**What to do**
Please write the data out once more, exactly as it is given.

___ Records for this task ___

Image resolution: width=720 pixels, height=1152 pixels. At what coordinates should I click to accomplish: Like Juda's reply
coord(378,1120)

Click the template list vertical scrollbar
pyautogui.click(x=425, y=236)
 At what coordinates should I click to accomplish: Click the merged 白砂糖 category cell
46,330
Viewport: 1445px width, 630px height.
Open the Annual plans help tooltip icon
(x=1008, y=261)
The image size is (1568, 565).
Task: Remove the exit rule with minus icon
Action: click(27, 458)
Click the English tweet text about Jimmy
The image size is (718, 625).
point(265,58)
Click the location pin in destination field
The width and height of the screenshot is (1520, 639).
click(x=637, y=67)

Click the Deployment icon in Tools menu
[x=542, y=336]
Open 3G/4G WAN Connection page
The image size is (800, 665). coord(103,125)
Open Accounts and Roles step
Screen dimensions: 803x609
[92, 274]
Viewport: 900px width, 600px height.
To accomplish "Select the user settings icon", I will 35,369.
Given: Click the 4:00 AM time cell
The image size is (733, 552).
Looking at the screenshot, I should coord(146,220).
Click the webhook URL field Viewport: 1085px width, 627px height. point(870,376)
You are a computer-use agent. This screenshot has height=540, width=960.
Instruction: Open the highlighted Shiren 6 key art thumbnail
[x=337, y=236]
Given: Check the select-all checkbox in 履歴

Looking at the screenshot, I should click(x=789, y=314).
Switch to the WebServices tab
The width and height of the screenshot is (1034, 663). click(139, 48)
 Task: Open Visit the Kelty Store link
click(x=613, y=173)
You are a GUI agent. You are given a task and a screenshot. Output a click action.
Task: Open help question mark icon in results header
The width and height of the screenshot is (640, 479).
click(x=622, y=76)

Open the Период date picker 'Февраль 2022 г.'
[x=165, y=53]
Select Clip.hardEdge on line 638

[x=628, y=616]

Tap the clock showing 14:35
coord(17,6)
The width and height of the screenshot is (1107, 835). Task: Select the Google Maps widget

___

**Answer space**
Image resolution: width=720 pixels, height=1152 pixels. At what coordinates should I click to accomplish: Like Juda's reply
coord(378,1120)

Click the template list vertical scrollbar
pyautogui.click(x=425, y=236)
 At what coordinates should I click to accomplish: Click the merged 白砂糖 category cell
46,330
Viewport: 1445px width, 630px height.
Open the Annual plans help tooltip icon
(x=1008, y=261)
The image size is (1568, 565).
Task: Remove the exit rule with minus icon
Action: click(27, 458)
Click the English tweet text about Jimmy
The image size is (718, 625).
point(265,58)
Click the location pin in destination field
The width and height of the screenshot is (1520, 639).
click(x=637, y=67)

Click the Deployment icon in Tools menu
[x=542, y=336]
Open 3G/4G WAN Connection page
The image size is (800, 665). coord(103,125)
Open Accounts and Roles step
Screen dimensions: 803x609
[92, 274]
Viewport: 900px width, 600px height.
To accomplish "Select the user settings icon", I will 35,369.
Given: Click the 4:00 AM time cell
The image size is (733, 552).
Looking at the screenshot, I should coord(146,220).
Click the webhook URL field Viewport: 1085px width, 627px height. point(870,376)
You are a computer-use agent. This screenshot has height=540, width=960.
Instruction: Open the highlighted Shiren 6 key art thumbnail
[x=337, y=236]
Given: Check the select-all checkbox in 履歴

Looking at the screenshot, I should click(x=789, y=314).
Switch to the WebServices tab
The width and height of the screenshot is (1034, 663). click(139, 48)
 Task: Open Visit the Kelty Store link
click(x=613, y=173)
You are a GUI agent. You are given a task and a screenshot. Output a click action.
Task: Open help question mark icon in results header
The width and height of the screenshot is (640, 479).
click(x=622, y=76)

Open the Период date picker 'Февраль 2022 г.'
[x=165, y=53]
Select Clip.hardEdge on line 638

[x=628, y=616]

Tap the clock showing 14:35
coord(17,6)
The width and height of the screenshot is (1107, 835). Task: Select the Google Maps widget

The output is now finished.